A comédia é, assim, afeto artístico (mobilizando uma potência de criação) e afeto político (mobilizando uma potência de resistência). A associação dessas potências nos direciona melhor para a perseverança da vida. E nesse sentido, pensando também que estamos no mês do Orgulho LGBTQIA+, cabe muito mencionar a comunidade LGBTQIA+ como o símbolo tão forte e belo que é e representa.
Aqui, vale citar o artista Paulo Gustavo, que propiciou, com a identificação do público a seus personagens (principalmente com a Dona Hermínia, protagonista de sua peça e filme Minha Mãe É Uma Peça), sua histórica de carreira e sua personalidade, uma maior “possibilidade [na nossa sociedade] de se olhar de forma mais compassiva, amorosa e acolhedora à questão da homossexualidade, por exemplo”. Ele nos lembra que rir é manifesto e manifestação de cura, criação e resistência.

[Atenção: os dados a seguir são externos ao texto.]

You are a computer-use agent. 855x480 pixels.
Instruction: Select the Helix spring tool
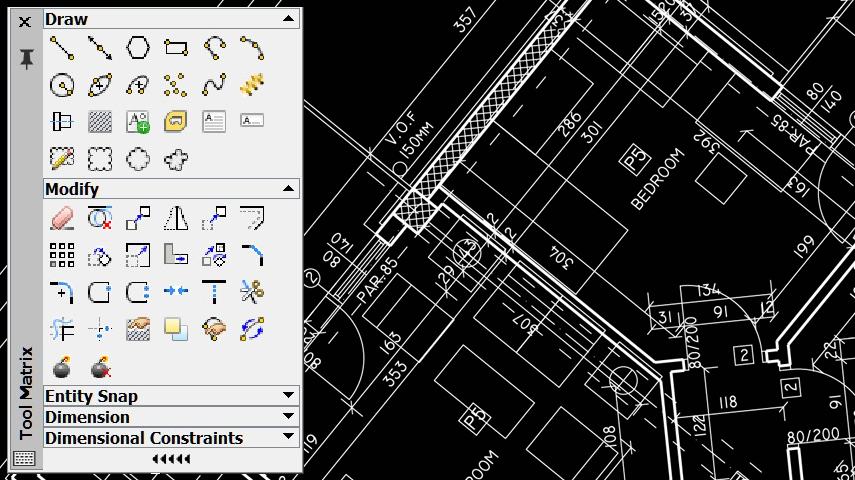pyautogui.click(x=251, y=84)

Na esteira do seu legado ao gênero humorístico, à comunidade LGBTQIA+ e à cultura brasileira, outros tantos humoristas/comediantes nos têm feito rir das nossas próprias angústias e problemas. Também há outros vários exemplos de instagrammers como @gabopantaleao, @bee40tona, @orathiago, @todasapataja e o mineiro @essemenino, de 25 anos.
Em vídeo viralizado na semana passada, Esse Menino ironiza com humor o ato do governo Bolsonaro de ignorar 57 e-mails da Pfizer sobre a oferta de vacina contra Covid-19. Em entrevista ao Splash Uol, diz que “O humor é muito hétero no Brasil e tem um lugar muito forte de opressão. Eu gosto de pegar o que poderia ser usado contra mim e usar a meu favor, como arma. Acho libertador”.
Como Celso Furtado indicava, quando escreveu sobre criatividade e dependência (no caso desta, das nações-estado consideradas “menos desenvolvidas”), a situação que subordina, em condições desfavoráveis e injustas, um agente político a outro não se resolve pelo isolamento daquele primeiro. O Brasil não se desenvolve se busca simplesmente se opor ao cenário internacional ou sair completamente dele, por exemplo.
Da mesma forma, a negação da realidade não a resolve, não transforma qualquer problema; de hoje em diante, em vez de falaciosamente tentar contornar nossas vidas, atravessá-las. Com a comédia temos mais disponibilidade, mais humor para suportar as adversidades do mundo. Com ela, abrimos nosso corpo para as forças de alteridade: existimos porque interagimos e somos interdependentes uns dos outros. Como brilhantemente nos mostra a comunidade LGBTQIA+ ao instrumentalizar suas forças artística e política, com a comédia nos curamos, criamos, resistimos. Perseveramos.